> **EXERCISE 1**
Name every person mentioned in the excerpt on the history of Madeira.
> **EXERCISE 2**
Write the next part of the excerpt on the history of Madeira, starting after its last sentence.

START EXCERPT

The recorded history of Madeira begins in 1419. There is no record of anyone living on the islands at that time. Portugal began populating the island in 1420.

==Pre-Portuguese times==
Pliny mentions certain Purple Islands, the position of which with reference to the Fortunate Islands or Canaries might seem to indicate Madeira islands. Plutarch (Sertorius, 75 AD) referring to the military commander Quintus Sertorius (d. 72 BC), relates that after his return to Cádiz, "he met seamen recently arrived from Atlantic islands, two in number, divided from one another only by a narrow channel and distant from the coast of Africa 10,000 stadia. They are called Isles of the Blessed." The estimated distance from Africa, and the closeness of the two islands, seem to indicate Madeira and Porto Santo, which is much smaller than Madeira itself, and to the north east of it.

END EXCERPT
START DATA PROVIDED

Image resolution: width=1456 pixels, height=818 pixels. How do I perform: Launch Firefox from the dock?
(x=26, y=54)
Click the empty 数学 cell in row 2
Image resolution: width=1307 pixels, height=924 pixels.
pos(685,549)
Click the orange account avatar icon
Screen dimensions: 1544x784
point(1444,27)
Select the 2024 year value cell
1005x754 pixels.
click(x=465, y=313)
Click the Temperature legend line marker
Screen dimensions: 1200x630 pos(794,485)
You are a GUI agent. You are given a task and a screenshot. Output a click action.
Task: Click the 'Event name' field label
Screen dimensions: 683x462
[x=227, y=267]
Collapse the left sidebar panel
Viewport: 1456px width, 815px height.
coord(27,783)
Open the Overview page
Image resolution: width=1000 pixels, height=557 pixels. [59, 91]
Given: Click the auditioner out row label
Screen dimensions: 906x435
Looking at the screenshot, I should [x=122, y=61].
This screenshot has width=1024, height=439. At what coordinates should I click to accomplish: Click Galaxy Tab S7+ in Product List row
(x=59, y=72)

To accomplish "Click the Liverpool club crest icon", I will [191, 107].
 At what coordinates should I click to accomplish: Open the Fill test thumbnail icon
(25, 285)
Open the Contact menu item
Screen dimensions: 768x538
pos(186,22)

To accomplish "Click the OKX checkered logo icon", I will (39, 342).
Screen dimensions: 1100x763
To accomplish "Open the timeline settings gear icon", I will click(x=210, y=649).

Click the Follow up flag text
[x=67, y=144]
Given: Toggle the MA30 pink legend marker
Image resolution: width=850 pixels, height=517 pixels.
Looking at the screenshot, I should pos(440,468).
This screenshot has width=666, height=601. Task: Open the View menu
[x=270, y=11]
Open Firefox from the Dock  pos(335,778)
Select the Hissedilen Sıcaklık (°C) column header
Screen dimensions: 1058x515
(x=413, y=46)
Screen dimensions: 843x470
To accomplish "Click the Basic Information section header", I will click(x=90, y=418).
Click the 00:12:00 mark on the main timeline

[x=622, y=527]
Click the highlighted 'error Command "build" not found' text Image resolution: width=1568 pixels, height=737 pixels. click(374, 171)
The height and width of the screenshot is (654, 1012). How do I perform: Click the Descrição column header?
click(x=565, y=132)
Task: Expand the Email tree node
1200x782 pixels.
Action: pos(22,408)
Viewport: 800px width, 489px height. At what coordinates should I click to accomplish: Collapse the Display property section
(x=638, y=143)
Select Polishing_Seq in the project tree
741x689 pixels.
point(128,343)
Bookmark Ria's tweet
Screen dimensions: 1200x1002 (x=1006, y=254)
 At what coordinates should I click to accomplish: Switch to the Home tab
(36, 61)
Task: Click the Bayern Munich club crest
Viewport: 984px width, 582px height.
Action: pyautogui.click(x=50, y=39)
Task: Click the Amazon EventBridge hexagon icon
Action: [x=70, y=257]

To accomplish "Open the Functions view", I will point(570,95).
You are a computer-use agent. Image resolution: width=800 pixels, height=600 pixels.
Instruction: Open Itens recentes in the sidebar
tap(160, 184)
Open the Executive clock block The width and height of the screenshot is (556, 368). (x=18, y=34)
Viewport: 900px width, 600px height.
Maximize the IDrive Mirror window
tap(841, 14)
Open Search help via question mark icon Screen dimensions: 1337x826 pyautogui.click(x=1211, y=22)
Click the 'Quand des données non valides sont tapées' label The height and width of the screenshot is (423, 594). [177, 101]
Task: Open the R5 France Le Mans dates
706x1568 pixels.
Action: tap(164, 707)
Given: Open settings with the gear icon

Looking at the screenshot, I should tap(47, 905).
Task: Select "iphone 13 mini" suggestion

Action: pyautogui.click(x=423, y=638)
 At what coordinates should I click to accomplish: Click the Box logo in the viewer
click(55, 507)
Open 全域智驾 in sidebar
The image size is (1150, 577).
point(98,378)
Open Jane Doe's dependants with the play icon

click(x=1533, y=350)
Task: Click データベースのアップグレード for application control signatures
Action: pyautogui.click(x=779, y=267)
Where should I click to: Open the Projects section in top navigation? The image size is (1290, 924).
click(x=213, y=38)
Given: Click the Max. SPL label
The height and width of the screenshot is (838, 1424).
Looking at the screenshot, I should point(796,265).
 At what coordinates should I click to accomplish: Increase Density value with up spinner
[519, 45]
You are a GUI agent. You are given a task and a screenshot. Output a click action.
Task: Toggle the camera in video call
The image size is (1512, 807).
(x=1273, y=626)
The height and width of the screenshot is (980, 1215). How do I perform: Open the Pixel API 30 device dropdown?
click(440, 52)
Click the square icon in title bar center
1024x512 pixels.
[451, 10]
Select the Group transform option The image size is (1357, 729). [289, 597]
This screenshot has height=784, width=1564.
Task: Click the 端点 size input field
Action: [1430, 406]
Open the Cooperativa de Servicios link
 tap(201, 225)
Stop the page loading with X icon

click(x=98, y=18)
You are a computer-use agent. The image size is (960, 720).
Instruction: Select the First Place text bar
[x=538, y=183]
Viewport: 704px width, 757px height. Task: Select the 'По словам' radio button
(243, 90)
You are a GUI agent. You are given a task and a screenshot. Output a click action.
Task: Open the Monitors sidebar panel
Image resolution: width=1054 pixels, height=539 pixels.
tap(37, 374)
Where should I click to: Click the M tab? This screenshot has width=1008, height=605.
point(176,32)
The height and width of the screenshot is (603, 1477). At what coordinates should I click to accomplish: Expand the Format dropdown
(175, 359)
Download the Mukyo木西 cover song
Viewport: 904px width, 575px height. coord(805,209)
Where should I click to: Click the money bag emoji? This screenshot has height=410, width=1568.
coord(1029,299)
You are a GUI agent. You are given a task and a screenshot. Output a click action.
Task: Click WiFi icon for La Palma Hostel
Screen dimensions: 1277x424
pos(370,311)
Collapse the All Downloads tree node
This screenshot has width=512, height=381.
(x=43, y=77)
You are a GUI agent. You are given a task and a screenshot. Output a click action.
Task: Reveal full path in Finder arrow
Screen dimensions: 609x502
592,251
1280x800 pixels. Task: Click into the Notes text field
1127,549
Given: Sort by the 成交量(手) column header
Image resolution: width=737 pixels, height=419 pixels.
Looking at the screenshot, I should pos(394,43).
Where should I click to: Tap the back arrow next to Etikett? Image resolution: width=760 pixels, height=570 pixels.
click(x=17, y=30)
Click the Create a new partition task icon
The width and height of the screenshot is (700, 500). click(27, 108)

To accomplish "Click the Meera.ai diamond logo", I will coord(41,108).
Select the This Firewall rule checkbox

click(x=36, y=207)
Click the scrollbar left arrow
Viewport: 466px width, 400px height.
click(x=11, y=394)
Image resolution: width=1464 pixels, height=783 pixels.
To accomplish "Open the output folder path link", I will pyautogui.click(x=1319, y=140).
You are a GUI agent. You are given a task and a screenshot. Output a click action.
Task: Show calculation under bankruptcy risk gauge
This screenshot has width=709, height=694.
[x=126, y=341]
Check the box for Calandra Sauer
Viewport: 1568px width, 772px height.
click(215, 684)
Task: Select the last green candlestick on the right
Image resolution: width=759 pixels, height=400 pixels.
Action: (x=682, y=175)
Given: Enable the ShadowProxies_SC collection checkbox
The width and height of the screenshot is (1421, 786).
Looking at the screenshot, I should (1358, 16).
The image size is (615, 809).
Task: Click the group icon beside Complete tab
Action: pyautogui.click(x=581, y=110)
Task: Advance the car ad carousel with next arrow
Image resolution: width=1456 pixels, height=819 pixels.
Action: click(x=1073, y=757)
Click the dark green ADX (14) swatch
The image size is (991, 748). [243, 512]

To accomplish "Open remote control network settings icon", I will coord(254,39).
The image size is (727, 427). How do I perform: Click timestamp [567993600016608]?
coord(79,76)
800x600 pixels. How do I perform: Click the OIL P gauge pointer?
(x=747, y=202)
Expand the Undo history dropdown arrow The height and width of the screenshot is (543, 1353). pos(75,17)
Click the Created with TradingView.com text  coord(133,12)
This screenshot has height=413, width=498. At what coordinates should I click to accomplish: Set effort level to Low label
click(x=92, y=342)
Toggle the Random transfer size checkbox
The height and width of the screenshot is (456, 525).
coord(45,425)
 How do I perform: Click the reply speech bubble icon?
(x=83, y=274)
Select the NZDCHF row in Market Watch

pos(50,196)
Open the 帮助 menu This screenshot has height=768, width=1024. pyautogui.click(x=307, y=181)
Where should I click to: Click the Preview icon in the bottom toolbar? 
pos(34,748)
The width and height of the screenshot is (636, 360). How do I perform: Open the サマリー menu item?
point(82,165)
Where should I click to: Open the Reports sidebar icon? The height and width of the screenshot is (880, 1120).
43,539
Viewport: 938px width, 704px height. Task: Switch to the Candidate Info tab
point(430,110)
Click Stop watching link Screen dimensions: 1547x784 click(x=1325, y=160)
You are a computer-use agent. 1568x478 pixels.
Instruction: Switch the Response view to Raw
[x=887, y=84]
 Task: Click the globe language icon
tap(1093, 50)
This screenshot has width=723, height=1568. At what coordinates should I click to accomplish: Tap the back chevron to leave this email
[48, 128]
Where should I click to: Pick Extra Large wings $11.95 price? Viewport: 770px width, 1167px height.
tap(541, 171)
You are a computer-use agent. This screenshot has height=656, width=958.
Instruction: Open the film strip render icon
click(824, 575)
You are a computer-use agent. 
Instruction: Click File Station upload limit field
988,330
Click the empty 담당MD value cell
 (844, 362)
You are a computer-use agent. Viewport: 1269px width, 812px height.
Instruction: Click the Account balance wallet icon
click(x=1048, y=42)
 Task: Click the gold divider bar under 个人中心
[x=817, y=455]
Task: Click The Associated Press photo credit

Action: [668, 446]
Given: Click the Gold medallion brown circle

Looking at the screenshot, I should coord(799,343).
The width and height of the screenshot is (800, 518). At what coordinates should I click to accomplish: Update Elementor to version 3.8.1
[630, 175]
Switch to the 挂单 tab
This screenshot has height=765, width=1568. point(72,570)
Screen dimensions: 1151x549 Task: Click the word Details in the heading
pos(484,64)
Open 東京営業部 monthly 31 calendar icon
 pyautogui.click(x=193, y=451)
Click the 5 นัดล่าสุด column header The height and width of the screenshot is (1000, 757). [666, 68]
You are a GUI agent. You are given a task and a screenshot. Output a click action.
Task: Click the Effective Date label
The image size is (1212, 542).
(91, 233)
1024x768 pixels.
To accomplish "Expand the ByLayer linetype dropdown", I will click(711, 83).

END DATA PROVIDED

> **EXPECTED OUTPUT 1**
Pliny, Plutarch, Quintus Sertorius

> **EXPECTED OUTPUT 2**
Tenth- or eleventh-century fragments of mouse bone found in Madeira, along with mitochondrial DNA of Madeiran mice, may indicate that the Vikings had come to Madeira (bringing mice with them), prior to colonisation by Portugal. However, because of “widespread trade routes, a mouse from Scandinavia could easily have boarded a ship in what today is Portugal and sailed over to Madeira, as well as the Azores” (as pointed out by the geographer Simon Connor). The geographer concludes that there is no evidence of a Scandinavian settlement or sighting of the islands and that the Portuguese were the ones that brought those mice from northern Europe to Madeira.

There is a romantic tale about two lovers, Robert Machim and Anna d'Arfet, in the time of the King Edward III of England, fleeing from England to France in 1346, who were driven off their course by a violent storm, and cast on the coast of Madeira at the place subsequently named Machico, in memory of one of them. On the evidence of a portolan contained in the Medici Atlas dated 1351, preserved at Florence, Italy, it would appear that Madeira had been discovered long before that date, possibly by Portuguese vessels under Genoese captains.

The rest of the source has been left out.